ヤクルト田中浩康内野手(34)の今季限りでの退団が7日、決まった。球団が発表した。球団側は、9月中旬頃に来季の戦力構想から外れていることを伝えていた。指導者のポストを打診したが、現役にこだわる田中浩との間で、結論がまとまらなかった。昨オフには、海外FA権を行使して残留を決めた田中浩は「苦渋の決断でした。今後はオファーがあれば、考えたい」と話し、現役続行の意志を固めている。

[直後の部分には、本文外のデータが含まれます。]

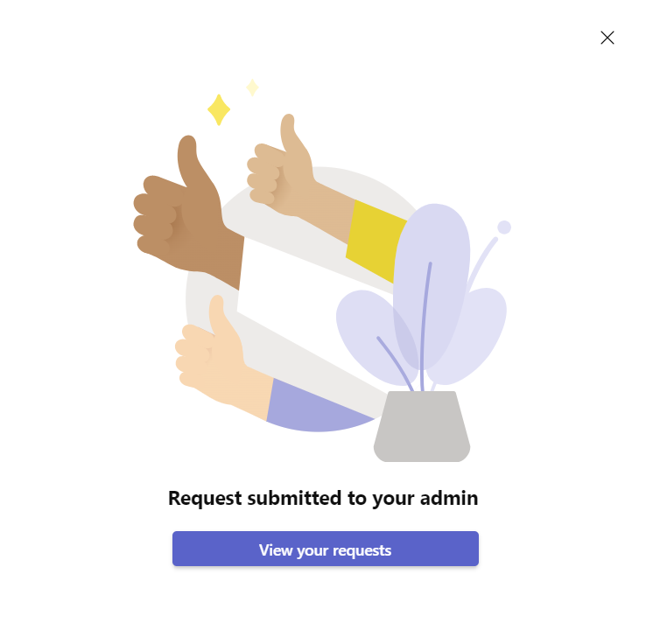Click the large yellow sparkle star
This screenshot has width=646, height=644.
pyautogui.click(x=219, y=109)
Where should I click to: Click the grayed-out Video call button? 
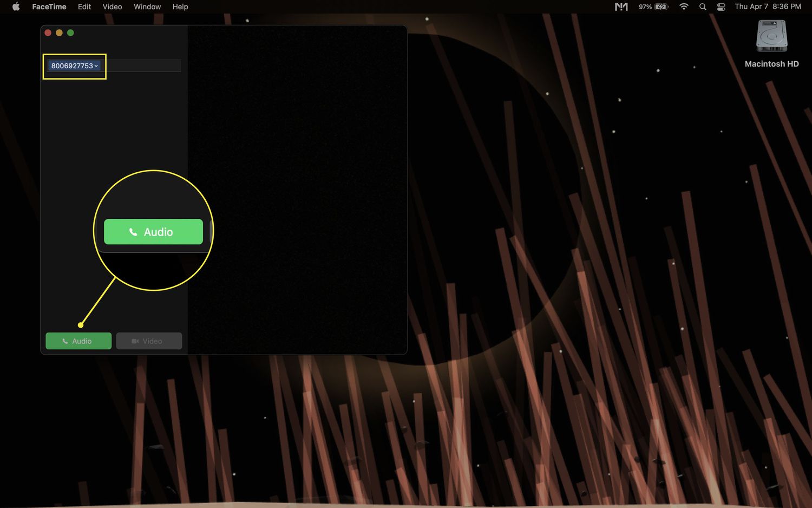pyautogui.click(x=149, y=341)
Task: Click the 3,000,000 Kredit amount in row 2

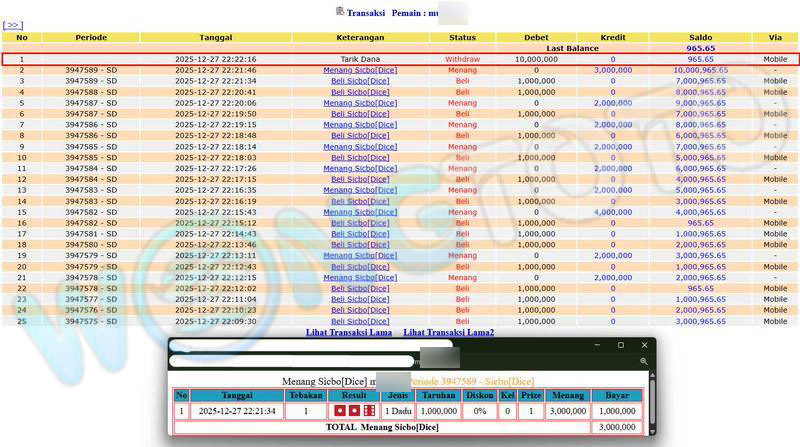Action: [613, 71]
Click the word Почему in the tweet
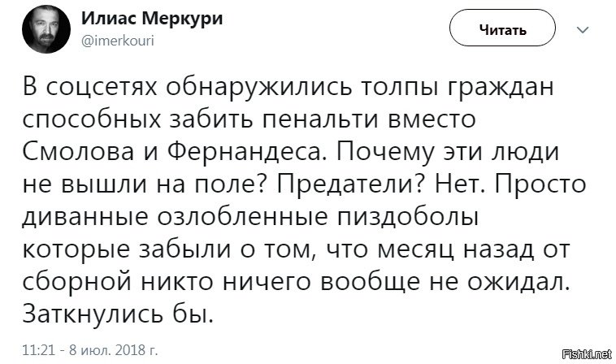 click(x=384, y=153)
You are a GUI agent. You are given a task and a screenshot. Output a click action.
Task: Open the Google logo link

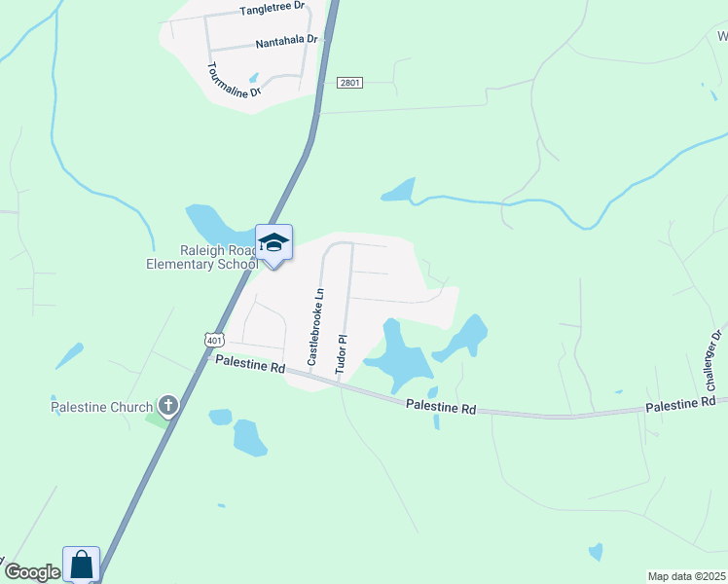pos(32,572)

 球団側は話し合いを重ねる中で、選手兼任コーチの案も打診していた。引退試合のプランも検討するなど、功績を高く評価していたが、折り合いがつかなかった。小川シニアディレクターは「彼とは長い間をかけて話し合いをしてきました。球団の希望としては、現役引退後スワローズの指導者として協力して欲しい旨を伝えてまいりましたが、本人の現役続行への強い希望があり、残念ながらこのような結果となりました」と説明した。

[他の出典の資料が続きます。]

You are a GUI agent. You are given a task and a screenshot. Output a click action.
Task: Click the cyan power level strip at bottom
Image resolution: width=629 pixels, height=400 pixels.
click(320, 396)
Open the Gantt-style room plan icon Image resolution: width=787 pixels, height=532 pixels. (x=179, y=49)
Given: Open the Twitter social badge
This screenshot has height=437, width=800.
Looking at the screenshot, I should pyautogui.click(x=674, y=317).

 プロ12年目の生え抜きも、近年は本職の二塁で若手の山田が台頭したこともあり、なかなかアピールすることが出来なかった。出場機会を得るため、昨季から外野手、一塁にも挑戦したが、今季は31試合の出場で、打率1割8分8厘、本塁打0、1打点にとどまった。燕一筋の功労者が、去ることになった。

 ◆田中浩康(たなか・ひろやす)1982年(昭57)5月24日生まれ。京都府出身。尽誠学園-早大を経て04年ドラフト自由枠でヤクルト入団。07、12年にベストナイン。12年にゴールデングラブ賞を獲得。177センチ、77キロ。右投げ右打ち。推定年俸6500万円。